Aiming for transparency

The fact that family law cases must be held in private and cannot, by law, be reported to third parties or in the media, means…

The fact that family law cases must be held in private and cannot, by law, be reported to third parties or in the media, means that, apart from the accumulated knowledge of individual legal practitioners, people rely on anecdote for their information.

Such anecdotes include, in the experience of this reporter, apparent injustices to both husbands and wives. Stories abound of lonely men surviving in grotty bedsits while all their money goes to support children and a former wife, often allegedly in another relationship. Equally, there are stories of women struggling to support children on pitiable maintenance while their former husbands live it up on executive salaries with new partners.

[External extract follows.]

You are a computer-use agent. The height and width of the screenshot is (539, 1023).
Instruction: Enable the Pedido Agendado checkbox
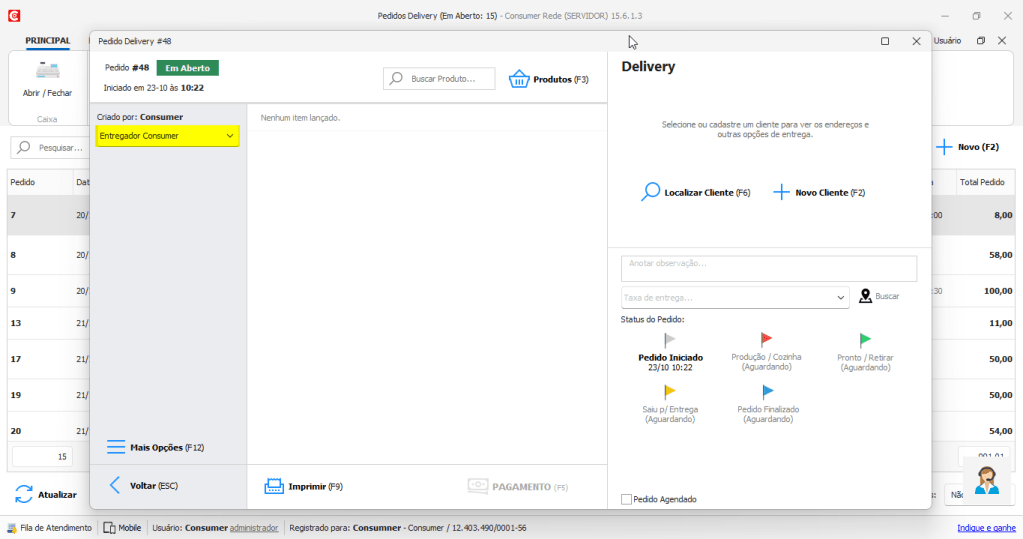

The Courts Service has just announced a pilot scheme that will involve a qualified lawyer (and therefore an officer of the court) sitting in the family law courts and reporting on cases. This person will also compile statistics, which will give some insight into the amounts of maintenance ordered, what happens to family homes and what arrangements are made for children.

While this is to be welcomed, it is unlikely to meet fully the need for transparency and accountability in family law cases. Without that, there can be no informed discussion on what changes, if any, are needed in family law.

READ MORE

Some of the shortcomings in the present system have been identified by my colleague, John Waters. These include the absence of written judgments at Circuit Court level. There are no stenographers in the Circuit Courts, either in family law cases or in other civil cases. The Courts Service does provide them in criminal trials, as transcripts may be necessary in the event of an appeal. In many civil cases, the parties agree to share the costs of a stenographer.

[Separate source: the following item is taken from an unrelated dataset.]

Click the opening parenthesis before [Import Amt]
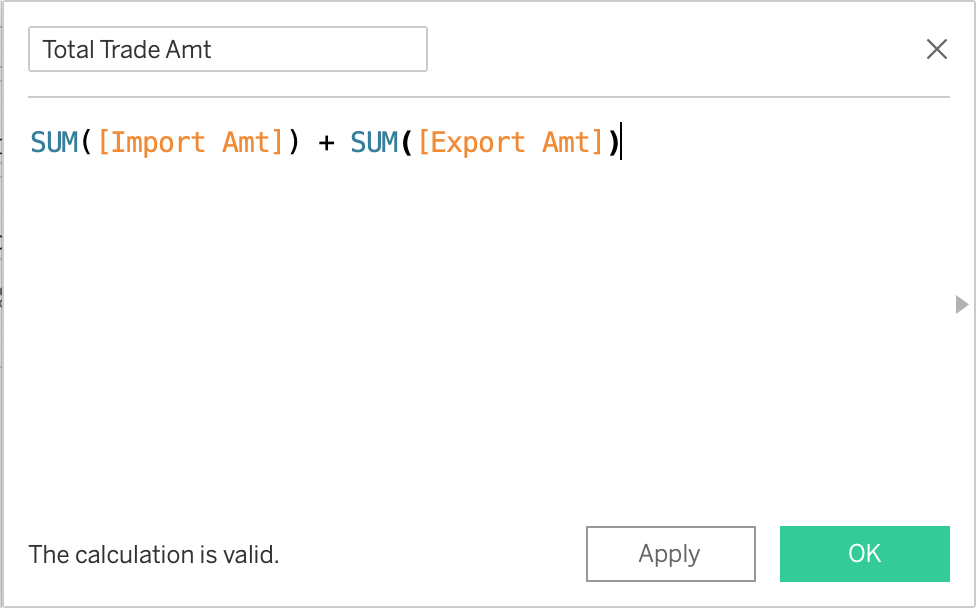[88, 142]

It is common, especially outside Dublin, for an applicant's solicitor to get the orders typed up. It then goes to the registrar for "perfection" on the basis of his or her minutes. The judge will also have notes of the orders made, and if one side or the other is unclear about them, they can, and do, return to court for clarification.

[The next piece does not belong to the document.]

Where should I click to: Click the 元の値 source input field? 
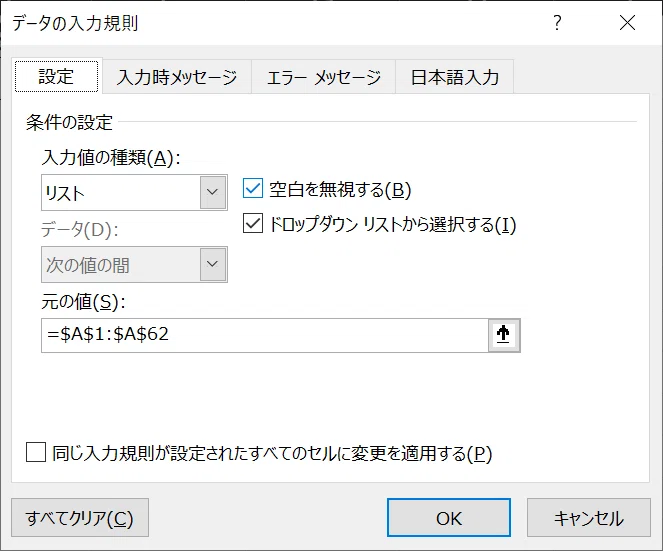[x=265, y=335]
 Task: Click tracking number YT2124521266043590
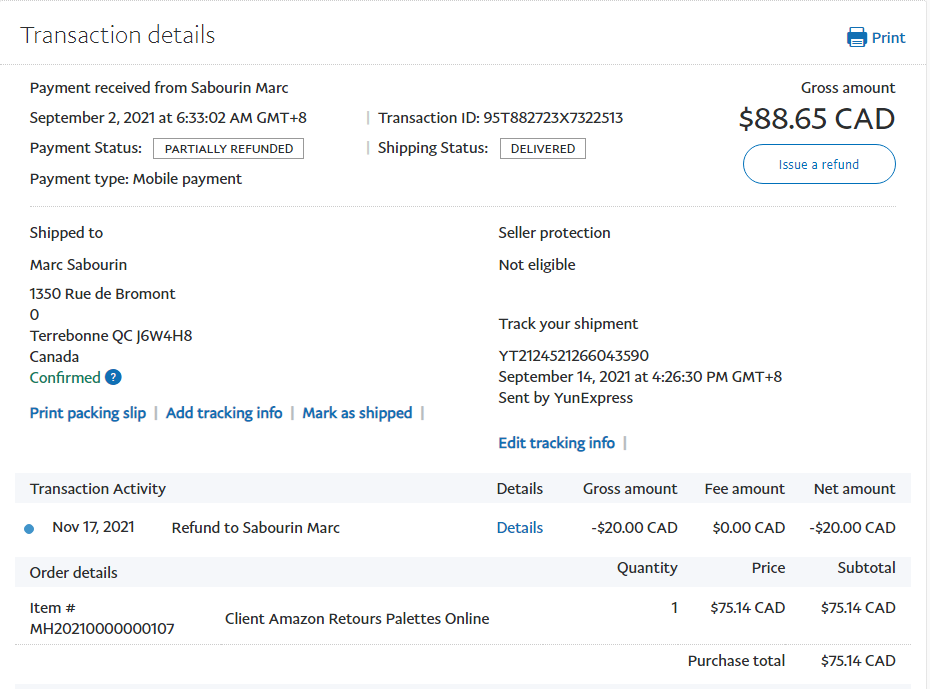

"Sometimes it can be quite difficult because the orders are very complicated," says Dublin solicitor Muriel Walls. "There can be a lot of to-ing and fro-ing. If each court office had secretarial staff, it would be better. Stenographers are hugely expensive. If the judges had access to secretarial services, it could be a halfway house. At the moment, they have no one to type up their judgments."

However, all the anecdote and controversy about family law judgments should not be allowed to obscure the fact that the vast majority of separations end in a settlement which never reaches court at all. "If you can settle a matrimonial case, it will work," says solicitor David Bergin. "If you go to court and a decision is made by a third party, often it doesn't work. Lawyers prefer to settle."